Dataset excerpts
_ _ _ _ _ _ _

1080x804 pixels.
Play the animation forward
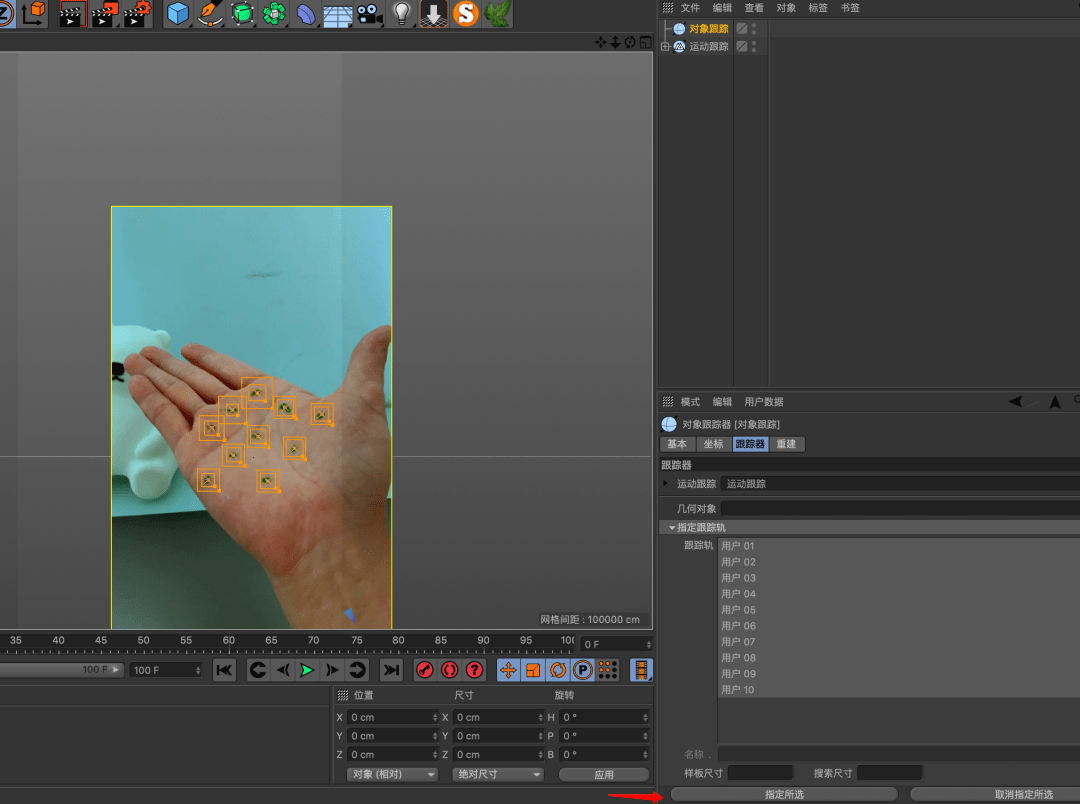pyautogui.click(x=307, y=670)
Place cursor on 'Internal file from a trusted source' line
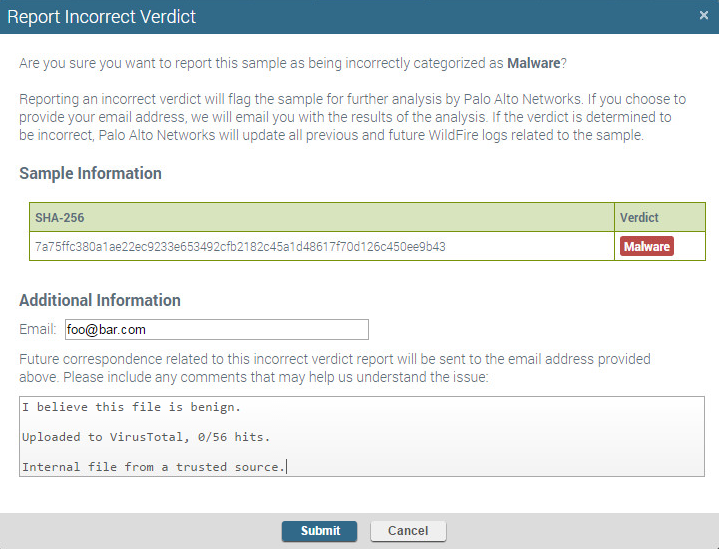719x549 pixels. 153,467
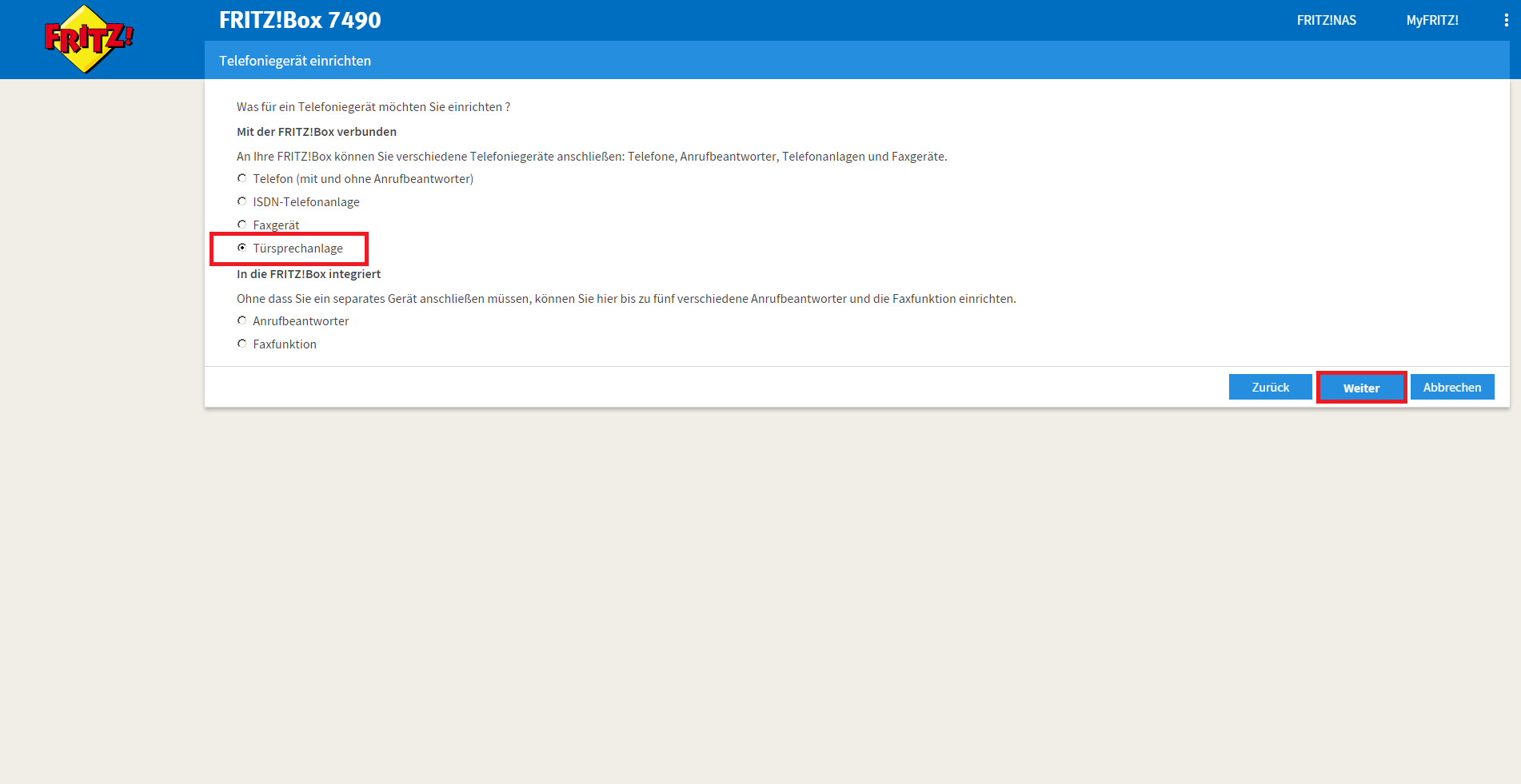This screenshot has width=1521, height=784.
Task: Open the three-dot menu in the header
Action: [1506, 20]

_ _ _ _ _ _ _

* Your assignment *
Each line from the one containing "Place cursor on" through the last line of the entries above is to be extracted exactly. Pictures are not part of the copy.

* Exercise output *
Place cursor on 'Internal file from a trusted source' line
719x549 pixels. 153,467
This screenshot has width=1521, height=784.
Task: Open the three-dot menu in the header
Action: [1506, 20]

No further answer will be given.